**WHAT TO PRODUCE:** Convert the data below into a JSON list of strings, one string per line, skipping blank lines. Leave the pictures out.

________________

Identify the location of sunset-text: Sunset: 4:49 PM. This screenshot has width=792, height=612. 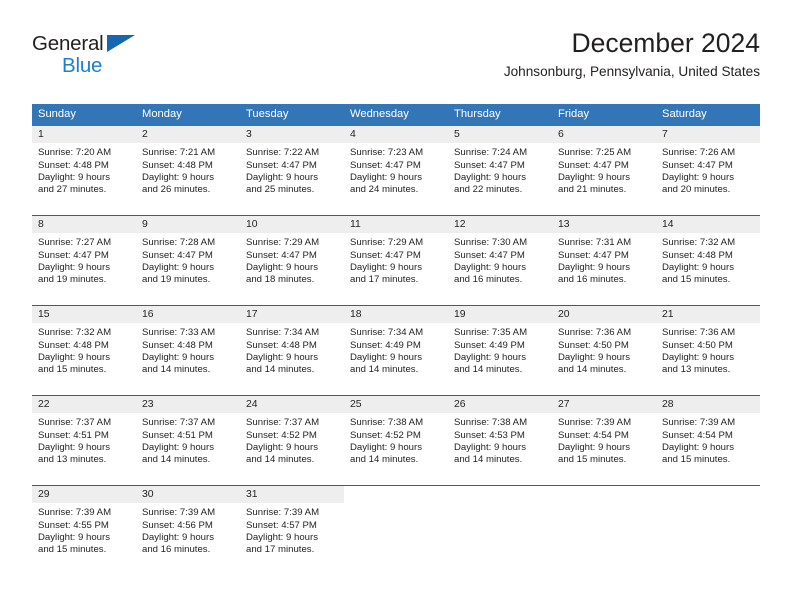
(386, 345).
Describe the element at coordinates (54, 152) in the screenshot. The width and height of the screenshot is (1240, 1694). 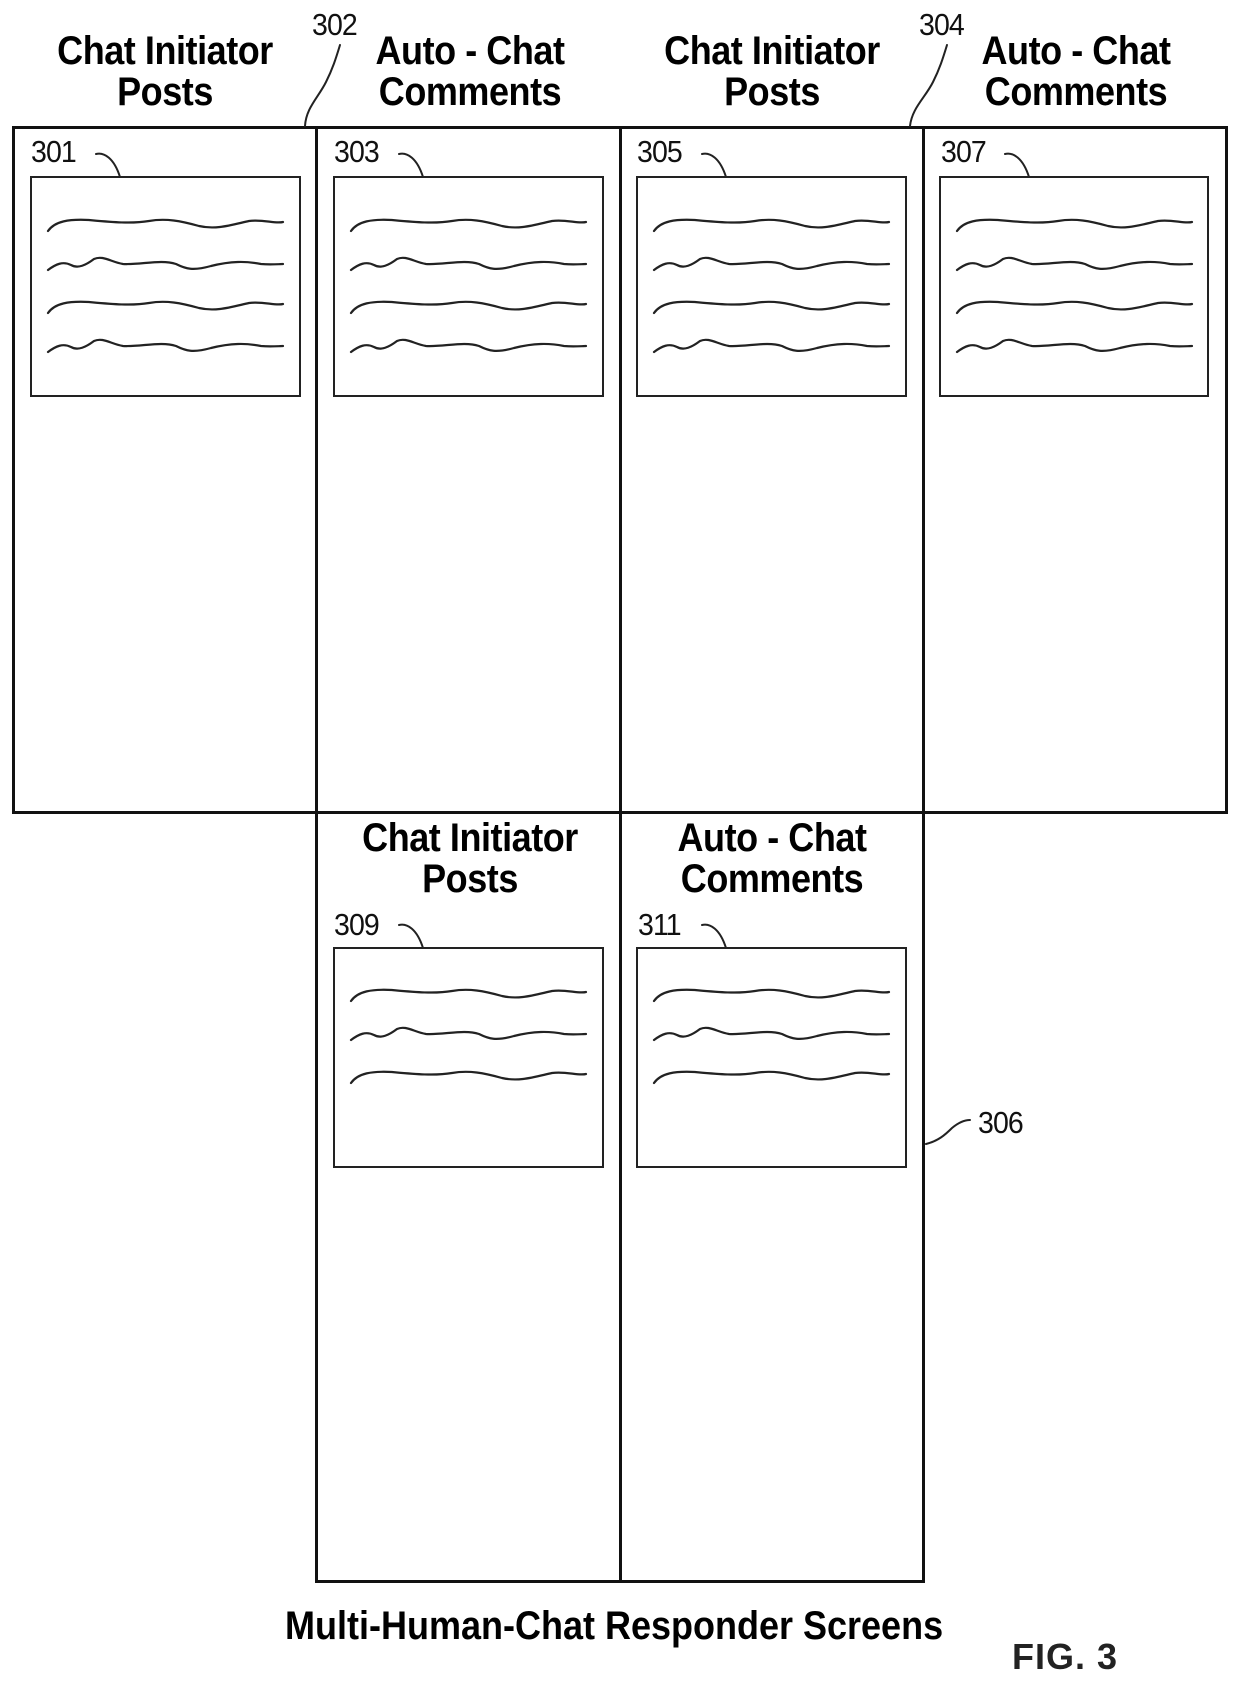
I see `ref-label-301: 301` at that location.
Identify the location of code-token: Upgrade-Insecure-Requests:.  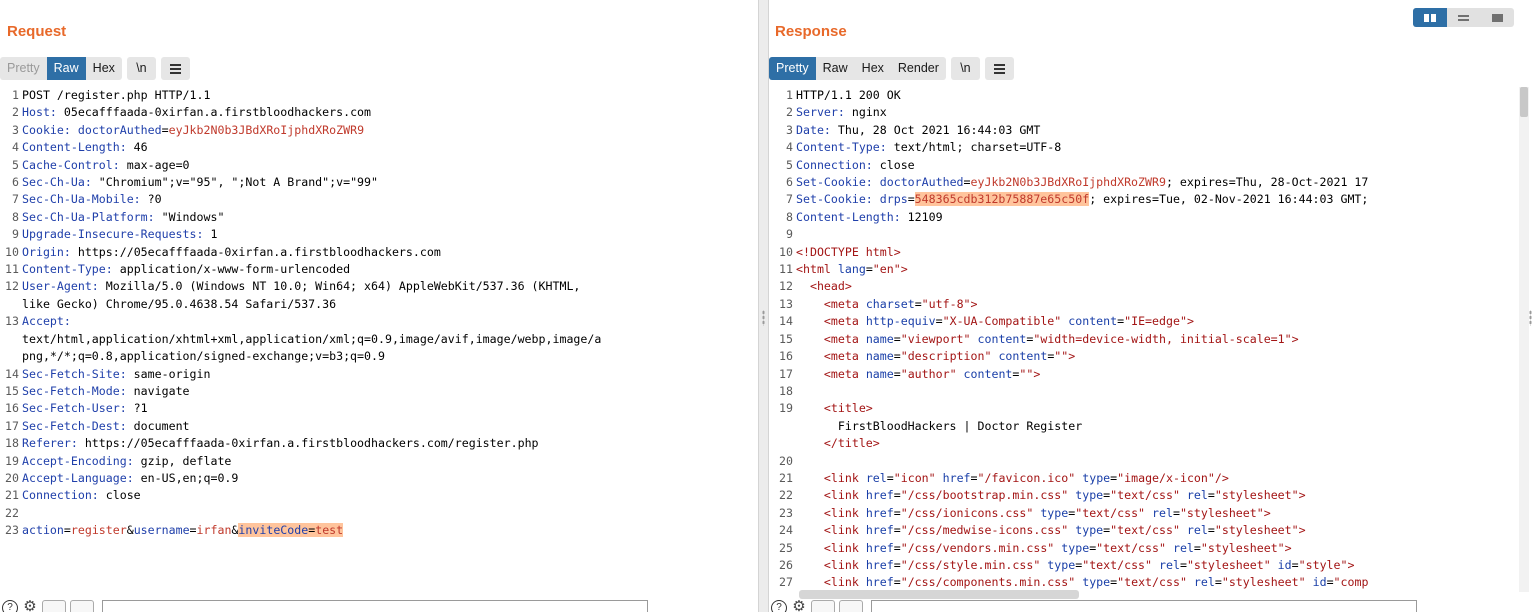
(113, 234).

________________

**TASK ANSWER:**
[
  "Identify the location of sunset-text: Sunset: 4:49 PM. This screenshot has width=792, height=612. ",
  "(386, 345).",
  "Describe the element at coordinates (54, 152) in the screenshot. The width and height of the screenshot is (1240, 1694). ",
  "I see `ref-label-301: 301` at that location.",
  "Identify the location of code-token: Upgrade-Insecure-Requests:.  ",
  "(113, 234)."
]